清涼院流水氏: 昔から変なことを考え続けてきたので、自然にアイデアが浮かぶというのはあるんですが、最近はびっくりさせたりすることにあんまり関心がなくて、それはほかの人にお任せしてもいいなと思っています。僕のやりたいことはだいぶやり尽くしてきたので、さっきお話した様な、ほかの方の作品を紹介したり、あるいは英語力を高めたりするお手伝いをすることの方に現在はワクワクしているんです。だって自分が世紀の傑作を書いたとしても、それは自分の手柄でしかなくて、むなしいんですよ。でも僕に原稿を預けてくださった方の作品を僕が英訳して、それが外国人にすごいって言われたら、僕はその人と手を取り合って喜べると思うんです。それは自分で傑作を書くよりはるかに崇高なことなんですね。僕はそう気付いちゃったんで、もう後戻りはできないですね。
常識を疑い、常識と戦い続ける
――英語に関しては今後の構想はありますか?
清涼院流水氏: 僕はTOEIC満点に挑み続けているんですけど、現在985点で、あと5点なんです。満点を取ったら出す予定の英語学習本が何冊も待機しています。もう出してもいいのでは、とも言われるんですけど、やっぱり自分の中のけじめとして何としても満点を取ってから出したいんです。満点を達成した瞬間、いろんな企画が怒とうの勢いで、ダムが決壊する様にいきなり流れ出す予定です。
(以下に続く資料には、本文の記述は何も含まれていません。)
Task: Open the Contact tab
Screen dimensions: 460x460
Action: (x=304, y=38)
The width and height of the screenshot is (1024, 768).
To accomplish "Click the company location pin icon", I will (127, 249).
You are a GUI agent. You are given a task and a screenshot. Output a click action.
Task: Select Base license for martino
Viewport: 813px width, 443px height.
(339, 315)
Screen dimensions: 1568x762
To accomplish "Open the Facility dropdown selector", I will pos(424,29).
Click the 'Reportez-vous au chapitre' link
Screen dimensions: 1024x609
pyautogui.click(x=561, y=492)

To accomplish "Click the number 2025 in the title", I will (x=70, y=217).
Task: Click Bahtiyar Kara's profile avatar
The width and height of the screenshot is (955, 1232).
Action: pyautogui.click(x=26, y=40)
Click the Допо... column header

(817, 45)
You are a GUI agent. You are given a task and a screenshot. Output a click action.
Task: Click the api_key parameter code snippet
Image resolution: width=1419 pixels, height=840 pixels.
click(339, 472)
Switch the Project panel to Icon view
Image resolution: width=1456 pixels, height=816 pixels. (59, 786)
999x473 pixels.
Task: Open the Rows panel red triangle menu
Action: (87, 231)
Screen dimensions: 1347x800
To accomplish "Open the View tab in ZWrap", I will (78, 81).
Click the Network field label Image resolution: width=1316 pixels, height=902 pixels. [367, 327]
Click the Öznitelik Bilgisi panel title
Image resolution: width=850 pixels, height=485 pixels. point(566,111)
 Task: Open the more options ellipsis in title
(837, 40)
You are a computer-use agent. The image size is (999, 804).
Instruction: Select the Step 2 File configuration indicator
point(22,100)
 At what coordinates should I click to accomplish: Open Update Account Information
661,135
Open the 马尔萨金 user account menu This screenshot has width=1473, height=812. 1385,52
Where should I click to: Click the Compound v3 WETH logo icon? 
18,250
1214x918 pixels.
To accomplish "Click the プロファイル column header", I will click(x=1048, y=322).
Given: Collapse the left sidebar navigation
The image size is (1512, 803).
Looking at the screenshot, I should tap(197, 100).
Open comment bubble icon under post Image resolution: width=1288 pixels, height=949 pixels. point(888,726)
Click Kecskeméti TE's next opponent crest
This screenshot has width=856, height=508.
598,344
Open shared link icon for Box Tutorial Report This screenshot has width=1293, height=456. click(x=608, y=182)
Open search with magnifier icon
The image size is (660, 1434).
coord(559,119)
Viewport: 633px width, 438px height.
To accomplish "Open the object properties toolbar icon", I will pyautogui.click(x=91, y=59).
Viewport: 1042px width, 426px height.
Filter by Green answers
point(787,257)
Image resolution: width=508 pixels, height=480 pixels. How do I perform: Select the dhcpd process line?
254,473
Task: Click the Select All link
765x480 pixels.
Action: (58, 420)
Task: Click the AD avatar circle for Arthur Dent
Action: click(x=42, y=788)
――満点はネイティブの人でも難しいといわれていますね。
清涼院流水氏: TOEIC満点は、最終的には運の要素も大きいんです。言い訳めいて聞こえるかもしれないですけど、本当に極限集中の世界なんですよ。120分で200問解いて、あるパートなんか1問5秒とか20秒とかで何十問も解き続けるんですね。それでノーミスじゃないといけない。何よりも大事なのは試験会場と隣の受験者なんですよ。今年1月に受験した際も、隣の奴が鉛筆を回しまくっててね、それを注意する暇すらないんです。「あの、すいません」と言う間にも自分の受験時間が止まって短縮されるんで。だから隣にハズレの奴が来たら、あきらめて我慢するしかないんですね。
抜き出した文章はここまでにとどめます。